The Indian Air Force has redefined its standards for outsourcing the repair and overhaul of its Russian-origin Mi-17 class helicopters to the commercial sector, and will now off-load only a portion of the overhaul process to outside firms. The IAF requested industry to join in the Mi-17 refurbishment program in March in order to fill a gap in the IAF’s current in-house capacity, speed up the repair process, and improve the country’s aviation capability.
The industry will now be included in the overhaul process through the ‘plant-in-plant’ concept, in which the selected bidder will complete six newly defined tasks at the IAF’s No. 3 Base Repair Depot under the supervision of the depot’s workforce. The industry will be responsible for providing people, tools, and specified spares, while the IAF will provide first technical instruction to the private crew on the Mi-17. The IAF expects 15 helicopters to be renovated under this agreement between 2022 and 2023, with the agreement lasting at least two years.
One helicopter overhaul takes roughly three months. Previously, the industry was responsible for the entire overhaul process, from accepting the helicopter to post-overhaul ground and flight tests, which included overhaul of the aero-engines, replacement of all spares, hoses, seals, and consumables, as well as certification, before returning the aircraft to the IAF. It was supposed to take ten years, with the possibility of an extension. The IAF has outlined six techniques that private industry can use in a new statement of interest released this week.
These include dismantling the helicopter and its aggregates, paint removal and cleaning of the entire helicopter and its parts, defect analysis of the structure, including visual checks, non-destructive testing for cracks, dents, loose or missing rivets, corrosion, and carrying out necessary repairs, removal of the electrical loom and its refurbishment followed by testing and relaying, cockpit and cargo compartment ceiling, side, and floor panel repairs and refurbishment, and an inspection of the entire helicopter and its parts.

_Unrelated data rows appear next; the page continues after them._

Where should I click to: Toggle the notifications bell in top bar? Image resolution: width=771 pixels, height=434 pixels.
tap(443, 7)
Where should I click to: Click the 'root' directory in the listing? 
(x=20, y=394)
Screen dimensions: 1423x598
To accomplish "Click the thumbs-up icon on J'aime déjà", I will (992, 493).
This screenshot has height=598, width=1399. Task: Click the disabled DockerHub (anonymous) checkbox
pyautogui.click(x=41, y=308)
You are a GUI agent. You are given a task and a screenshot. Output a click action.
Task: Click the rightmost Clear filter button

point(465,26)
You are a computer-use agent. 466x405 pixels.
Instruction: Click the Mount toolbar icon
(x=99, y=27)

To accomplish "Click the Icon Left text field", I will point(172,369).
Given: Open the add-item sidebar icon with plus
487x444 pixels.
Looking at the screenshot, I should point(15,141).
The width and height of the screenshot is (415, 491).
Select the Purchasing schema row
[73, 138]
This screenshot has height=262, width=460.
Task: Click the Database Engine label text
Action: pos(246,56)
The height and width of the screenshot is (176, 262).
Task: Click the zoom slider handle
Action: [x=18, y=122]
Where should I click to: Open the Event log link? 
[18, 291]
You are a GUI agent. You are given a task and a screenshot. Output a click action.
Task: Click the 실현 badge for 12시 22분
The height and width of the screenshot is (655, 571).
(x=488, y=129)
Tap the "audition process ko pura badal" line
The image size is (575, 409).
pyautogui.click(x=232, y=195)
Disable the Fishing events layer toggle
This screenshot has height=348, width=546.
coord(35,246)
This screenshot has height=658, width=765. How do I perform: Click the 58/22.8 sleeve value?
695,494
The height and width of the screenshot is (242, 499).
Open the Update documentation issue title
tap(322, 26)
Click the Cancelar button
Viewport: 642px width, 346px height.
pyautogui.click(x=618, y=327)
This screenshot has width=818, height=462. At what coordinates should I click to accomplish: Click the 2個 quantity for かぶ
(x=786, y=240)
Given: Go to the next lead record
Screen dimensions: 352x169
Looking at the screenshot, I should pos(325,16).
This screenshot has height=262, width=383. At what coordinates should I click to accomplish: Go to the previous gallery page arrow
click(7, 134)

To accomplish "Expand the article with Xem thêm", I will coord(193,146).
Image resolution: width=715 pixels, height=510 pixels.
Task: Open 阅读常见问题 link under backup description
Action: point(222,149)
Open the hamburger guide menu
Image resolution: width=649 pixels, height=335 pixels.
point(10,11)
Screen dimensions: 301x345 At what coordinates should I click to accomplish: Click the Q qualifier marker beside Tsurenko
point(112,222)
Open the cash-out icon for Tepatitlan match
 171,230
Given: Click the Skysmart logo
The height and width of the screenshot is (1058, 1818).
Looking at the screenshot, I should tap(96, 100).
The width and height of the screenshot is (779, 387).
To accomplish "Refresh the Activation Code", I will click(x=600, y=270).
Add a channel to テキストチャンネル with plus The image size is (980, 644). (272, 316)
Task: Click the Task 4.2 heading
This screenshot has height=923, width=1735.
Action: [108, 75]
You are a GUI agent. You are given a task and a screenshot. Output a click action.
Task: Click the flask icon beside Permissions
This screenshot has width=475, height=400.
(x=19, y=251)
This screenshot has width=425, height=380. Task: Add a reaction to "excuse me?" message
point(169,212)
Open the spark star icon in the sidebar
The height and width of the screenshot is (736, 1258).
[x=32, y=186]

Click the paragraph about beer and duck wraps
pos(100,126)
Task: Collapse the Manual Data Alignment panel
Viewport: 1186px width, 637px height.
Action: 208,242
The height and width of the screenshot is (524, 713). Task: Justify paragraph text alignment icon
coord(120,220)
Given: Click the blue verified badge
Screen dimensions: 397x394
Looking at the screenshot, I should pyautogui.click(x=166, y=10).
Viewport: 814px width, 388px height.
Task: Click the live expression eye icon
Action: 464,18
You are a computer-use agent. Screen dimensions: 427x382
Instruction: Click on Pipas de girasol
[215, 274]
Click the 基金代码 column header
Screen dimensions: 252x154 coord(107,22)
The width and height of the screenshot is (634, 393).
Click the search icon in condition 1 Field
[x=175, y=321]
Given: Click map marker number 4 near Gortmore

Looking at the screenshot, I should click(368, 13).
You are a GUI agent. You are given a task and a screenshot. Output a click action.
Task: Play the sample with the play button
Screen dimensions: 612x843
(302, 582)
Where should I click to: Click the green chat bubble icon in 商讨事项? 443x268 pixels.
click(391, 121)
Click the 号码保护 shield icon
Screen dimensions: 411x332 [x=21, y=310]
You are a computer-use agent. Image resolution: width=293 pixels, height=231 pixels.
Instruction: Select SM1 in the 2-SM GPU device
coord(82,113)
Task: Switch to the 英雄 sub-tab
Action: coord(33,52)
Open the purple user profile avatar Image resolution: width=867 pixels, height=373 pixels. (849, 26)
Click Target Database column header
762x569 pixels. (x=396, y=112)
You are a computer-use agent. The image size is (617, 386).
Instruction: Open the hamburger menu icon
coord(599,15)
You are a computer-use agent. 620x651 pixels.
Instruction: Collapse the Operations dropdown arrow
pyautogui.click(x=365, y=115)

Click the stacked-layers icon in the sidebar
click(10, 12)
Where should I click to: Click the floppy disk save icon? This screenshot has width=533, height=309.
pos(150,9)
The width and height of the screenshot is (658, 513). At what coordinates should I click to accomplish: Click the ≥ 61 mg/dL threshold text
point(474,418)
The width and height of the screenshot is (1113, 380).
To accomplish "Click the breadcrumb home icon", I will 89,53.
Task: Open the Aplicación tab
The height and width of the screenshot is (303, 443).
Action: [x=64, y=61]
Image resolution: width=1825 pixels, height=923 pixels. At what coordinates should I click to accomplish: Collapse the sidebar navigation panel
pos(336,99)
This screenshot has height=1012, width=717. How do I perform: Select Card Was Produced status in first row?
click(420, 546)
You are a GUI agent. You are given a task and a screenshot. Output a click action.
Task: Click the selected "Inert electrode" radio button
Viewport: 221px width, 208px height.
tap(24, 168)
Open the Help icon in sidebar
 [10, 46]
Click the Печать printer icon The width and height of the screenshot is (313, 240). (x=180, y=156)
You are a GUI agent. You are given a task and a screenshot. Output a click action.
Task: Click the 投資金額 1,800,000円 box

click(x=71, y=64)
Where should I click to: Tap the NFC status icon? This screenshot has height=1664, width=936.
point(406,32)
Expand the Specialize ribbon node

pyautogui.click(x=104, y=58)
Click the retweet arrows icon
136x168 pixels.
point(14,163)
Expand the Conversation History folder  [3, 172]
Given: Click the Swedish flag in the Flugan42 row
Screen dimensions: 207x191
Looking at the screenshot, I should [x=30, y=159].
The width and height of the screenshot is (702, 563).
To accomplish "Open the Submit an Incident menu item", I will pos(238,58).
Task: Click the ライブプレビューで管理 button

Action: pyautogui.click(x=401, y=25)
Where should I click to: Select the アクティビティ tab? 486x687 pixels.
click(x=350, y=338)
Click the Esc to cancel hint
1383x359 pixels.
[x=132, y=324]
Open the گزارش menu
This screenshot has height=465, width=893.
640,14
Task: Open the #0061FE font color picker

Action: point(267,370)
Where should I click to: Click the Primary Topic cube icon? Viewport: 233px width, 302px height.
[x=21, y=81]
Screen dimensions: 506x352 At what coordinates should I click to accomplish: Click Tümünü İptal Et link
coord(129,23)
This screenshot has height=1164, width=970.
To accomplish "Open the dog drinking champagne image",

The IAF operates three Mi-17 models, including the most recent Mi-17 V5, Mi-17 1V, and previous versions, as the backbone of its medium-lift rotary component. These are overhauled at Chandigarh’s No. 3 Base Repair Deport, the world’s largest helicopter maintenance facility for Soviet and Russian origin helicopters.
The IAF is said to have about 220 Mi-17 helicopters, which have been in service since 1991. These aircraft progressively supplanted the Mi-8 and are widely utilised for tactical missions such as troop transport, assault, ferrying and air dropping supplies in isolated locations, special operations, search and rescue, and disaster management.